Transcendence and Immanence
The paradoxical doctrines of transcendence and immanence are of particular interest in studying the Holy Spirit. The doctrine of transcendence, on the one hand, teaches that God is not restricted by time and space. Because God created time and space, He must be outside of both. The doctrine of the immanence of God, on the other hand, teaches that God is ever present in both time and space (Ps 139:7; Matt 28:20). The paradox is that God is both outside of time and space, yet simultaneously everywhere and always in time and space. C. S. Lewis summed it up by saying, “God is both further from us, and nearer to us, then any other being.” God is both far off and intimately close all at once.
Even though God is immanent, the Scriptures and the testimony of the church tell us that there are also special ways in which God makes his presence known in the world. There are times when the sacred and secular meet—when the curtain that separates heaven and earth is lifted so that we can get a glimpse of the invisible God. As Tozer puts it, “The presence and the manifestation of the Presence are not the same. There can be the one without the other. God is here when we are wholly unaware of it. He manifests only when and a we are aware of his presence.”
These unique ways in which God reveals are known as revelation. The idea behind revelation is that even though God is invisible, He can uncover, or unveil Himself so that we can see Him. Theologians normally distinguish between two kinds of revelation: (1) general revelation, and (2) special revelation.
General revelation is “[t]he knowledge of God’s existence, character, and moral law, which comes through creation to all humanity…” General revelation is both internal and external. Internally, God reveals his existence, character, and moral law in the human conscious. Most people, for example, intuitively know that torturing babies for fun is evil. This intuition, or basic knowledge of right and wrong, is a form of general revelation that is built into humanity. There is a natural calibration towards good and evil in all people precisely because God exists.
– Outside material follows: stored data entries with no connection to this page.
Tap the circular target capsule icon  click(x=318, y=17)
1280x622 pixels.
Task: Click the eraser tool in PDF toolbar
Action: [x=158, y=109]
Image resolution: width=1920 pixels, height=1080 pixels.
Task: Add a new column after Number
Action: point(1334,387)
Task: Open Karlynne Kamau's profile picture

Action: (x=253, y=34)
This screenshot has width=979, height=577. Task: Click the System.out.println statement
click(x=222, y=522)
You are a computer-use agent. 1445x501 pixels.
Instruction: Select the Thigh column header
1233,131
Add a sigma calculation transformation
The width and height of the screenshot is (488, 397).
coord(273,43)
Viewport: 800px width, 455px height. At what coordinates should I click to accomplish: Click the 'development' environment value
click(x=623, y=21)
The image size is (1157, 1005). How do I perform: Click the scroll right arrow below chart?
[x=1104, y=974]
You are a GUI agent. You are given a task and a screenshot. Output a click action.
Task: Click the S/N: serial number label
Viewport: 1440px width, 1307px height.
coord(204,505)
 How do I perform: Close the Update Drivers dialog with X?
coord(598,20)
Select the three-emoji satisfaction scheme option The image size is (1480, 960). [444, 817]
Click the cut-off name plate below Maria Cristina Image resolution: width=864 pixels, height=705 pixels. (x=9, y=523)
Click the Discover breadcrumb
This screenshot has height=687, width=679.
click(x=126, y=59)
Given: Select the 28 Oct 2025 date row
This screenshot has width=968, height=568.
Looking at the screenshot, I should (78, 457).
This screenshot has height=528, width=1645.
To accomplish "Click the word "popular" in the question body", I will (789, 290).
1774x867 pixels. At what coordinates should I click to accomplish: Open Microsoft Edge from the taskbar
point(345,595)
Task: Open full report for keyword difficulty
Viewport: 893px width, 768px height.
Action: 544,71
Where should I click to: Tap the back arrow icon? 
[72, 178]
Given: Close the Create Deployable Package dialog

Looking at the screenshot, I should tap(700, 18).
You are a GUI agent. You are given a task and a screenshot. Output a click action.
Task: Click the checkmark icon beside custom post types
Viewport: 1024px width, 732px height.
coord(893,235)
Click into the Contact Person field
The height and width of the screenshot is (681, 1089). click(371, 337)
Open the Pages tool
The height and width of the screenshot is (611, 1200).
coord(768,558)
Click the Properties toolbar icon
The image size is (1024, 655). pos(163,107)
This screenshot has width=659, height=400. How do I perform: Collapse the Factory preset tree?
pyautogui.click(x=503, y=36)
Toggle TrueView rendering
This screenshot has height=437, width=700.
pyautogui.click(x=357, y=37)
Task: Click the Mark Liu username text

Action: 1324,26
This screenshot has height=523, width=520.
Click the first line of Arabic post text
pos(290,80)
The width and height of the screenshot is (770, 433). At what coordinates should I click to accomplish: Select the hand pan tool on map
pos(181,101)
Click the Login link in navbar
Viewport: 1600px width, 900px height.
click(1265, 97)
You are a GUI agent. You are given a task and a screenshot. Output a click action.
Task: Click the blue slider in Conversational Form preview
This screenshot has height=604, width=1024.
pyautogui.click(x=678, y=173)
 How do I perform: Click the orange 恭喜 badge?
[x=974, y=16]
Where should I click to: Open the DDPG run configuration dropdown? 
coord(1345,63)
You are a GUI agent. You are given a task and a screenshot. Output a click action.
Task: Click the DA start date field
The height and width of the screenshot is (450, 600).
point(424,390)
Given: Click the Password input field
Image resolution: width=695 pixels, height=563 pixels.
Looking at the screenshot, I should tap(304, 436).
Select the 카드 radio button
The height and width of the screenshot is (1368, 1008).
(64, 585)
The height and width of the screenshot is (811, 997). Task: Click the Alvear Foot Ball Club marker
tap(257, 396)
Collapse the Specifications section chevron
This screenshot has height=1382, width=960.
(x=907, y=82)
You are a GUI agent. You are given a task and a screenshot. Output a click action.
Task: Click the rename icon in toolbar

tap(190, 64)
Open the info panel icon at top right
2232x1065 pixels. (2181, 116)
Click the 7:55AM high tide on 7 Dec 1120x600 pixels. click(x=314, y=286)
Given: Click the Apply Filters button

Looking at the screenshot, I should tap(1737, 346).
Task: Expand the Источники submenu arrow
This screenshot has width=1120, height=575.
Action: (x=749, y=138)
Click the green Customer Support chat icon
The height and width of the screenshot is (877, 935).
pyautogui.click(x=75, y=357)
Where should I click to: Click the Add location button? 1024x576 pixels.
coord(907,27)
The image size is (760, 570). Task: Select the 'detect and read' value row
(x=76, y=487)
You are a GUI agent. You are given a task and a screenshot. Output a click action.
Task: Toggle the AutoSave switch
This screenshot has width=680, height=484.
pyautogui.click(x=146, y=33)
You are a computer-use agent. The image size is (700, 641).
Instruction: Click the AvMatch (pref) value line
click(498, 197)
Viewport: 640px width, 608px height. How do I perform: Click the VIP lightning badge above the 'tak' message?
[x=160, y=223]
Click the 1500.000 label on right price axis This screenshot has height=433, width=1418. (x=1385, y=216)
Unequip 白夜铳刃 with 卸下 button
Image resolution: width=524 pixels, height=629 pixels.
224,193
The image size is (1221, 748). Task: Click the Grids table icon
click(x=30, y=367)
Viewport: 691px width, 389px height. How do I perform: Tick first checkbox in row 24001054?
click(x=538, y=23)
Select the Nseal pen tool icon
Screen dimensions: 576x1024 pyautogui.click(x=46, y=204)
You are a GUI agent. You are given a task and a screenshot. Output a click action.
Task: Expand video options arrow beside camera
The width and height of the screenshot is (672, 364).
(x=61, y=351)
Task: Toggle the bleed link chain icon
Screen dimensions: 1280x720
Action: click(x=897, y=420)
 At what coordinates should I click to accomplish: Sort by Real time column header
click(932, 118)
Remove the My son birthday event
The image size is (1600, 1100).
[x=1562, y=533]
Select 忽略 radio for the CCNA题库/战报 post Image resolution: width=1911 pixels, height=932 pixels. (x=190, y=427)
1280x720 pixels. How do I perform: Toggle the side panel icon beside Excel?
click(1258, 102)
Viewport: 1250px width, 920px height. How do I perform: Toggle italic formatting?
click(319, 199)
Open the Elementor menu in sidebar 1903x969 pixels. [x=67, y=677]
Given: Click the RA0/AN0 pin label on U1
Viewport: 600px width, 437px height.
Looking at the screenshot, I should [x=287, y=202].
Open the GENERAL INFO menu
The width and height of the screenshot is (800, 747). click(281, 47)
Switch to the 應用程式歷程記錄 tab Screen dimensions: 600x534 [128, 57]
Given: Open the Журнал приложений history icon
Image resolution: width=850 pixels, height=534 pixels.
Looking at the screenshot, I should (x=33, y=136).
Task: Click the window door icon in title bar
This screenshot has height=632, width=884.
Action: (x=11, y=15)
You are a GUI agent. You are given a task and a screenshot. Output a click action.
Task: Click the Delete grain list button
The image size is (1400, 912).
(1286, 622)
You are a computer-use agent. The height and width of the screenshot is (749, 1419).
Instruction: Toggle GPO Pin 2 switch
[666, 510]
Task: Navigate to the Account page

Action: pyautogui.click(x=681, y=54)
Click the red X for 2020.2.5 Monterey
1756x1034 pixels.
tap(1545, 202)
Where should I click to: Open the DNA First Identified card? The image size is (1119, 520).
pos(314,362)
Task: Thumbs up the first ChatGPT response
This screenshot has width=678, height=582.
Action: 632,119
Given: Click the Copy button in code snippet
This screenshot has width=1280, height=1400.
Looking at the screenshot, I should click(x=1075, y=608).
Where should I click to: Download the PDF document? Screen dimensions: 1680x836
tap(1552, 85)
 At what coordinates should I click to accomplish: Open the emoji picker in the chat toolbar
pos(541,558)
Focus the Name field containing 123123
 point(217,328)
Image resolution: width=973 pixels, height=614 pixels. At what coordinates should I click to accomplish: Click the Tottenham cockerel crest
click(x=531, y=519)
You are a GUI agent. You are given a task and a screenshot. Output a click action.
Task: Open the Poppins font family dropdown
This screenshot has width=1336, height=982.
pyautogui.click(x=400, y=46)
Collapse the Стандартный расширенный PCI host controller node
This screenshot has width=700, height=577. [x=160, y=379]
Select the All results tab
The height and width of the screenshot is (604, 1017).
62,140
Externally, God reveals Himself through the creation. Psalm 19:1–2 says, “The heavens declare the glory of God, and the sky above proclaims his handiwork. Day to day pours out speech, and night to night reveals knowledge.” Adding to this is Romans 1:19–20, which says,
They know the truth about God because he has made it obvious to them. For ever since the world was created, people have seen the earth and sky. Through everything God made, they can clearly see his invisible qualities—his eternal power and divine nature. So they have no excuse for not knowing God.
This means that by simply observing the creation, we should be able to draw the conclusion that there is an intelligent Creator behind it all.
Special revelation is different than general revelation. Special revelation is the precise, or specific way in which God reveals Himself so that He can be known personally and intimately. General revelation helps to us know about God and that He exists, while special revelation allows us to know God personally—to have a relationship with Him. Knowing about God (general revelation) doesn’t provide what’s necessary for reconciling our broken relationship with Him. It is only by knowing God personally that the power of the Holy Spirit can manifest in the human heart to regenerate the moral character of individuals and communities for the glory of God.
Jesus is the perfect example of special revelation as Jesus embodies, or incarnates God. Through Jesus we can not only know about God, but we can actually know God personally. In Jesus, God made His personal residence with us (John 1:14). In Jesus, heaven and earth came together in a way unlike ever before in history. Without Jesus, no one would see the Father.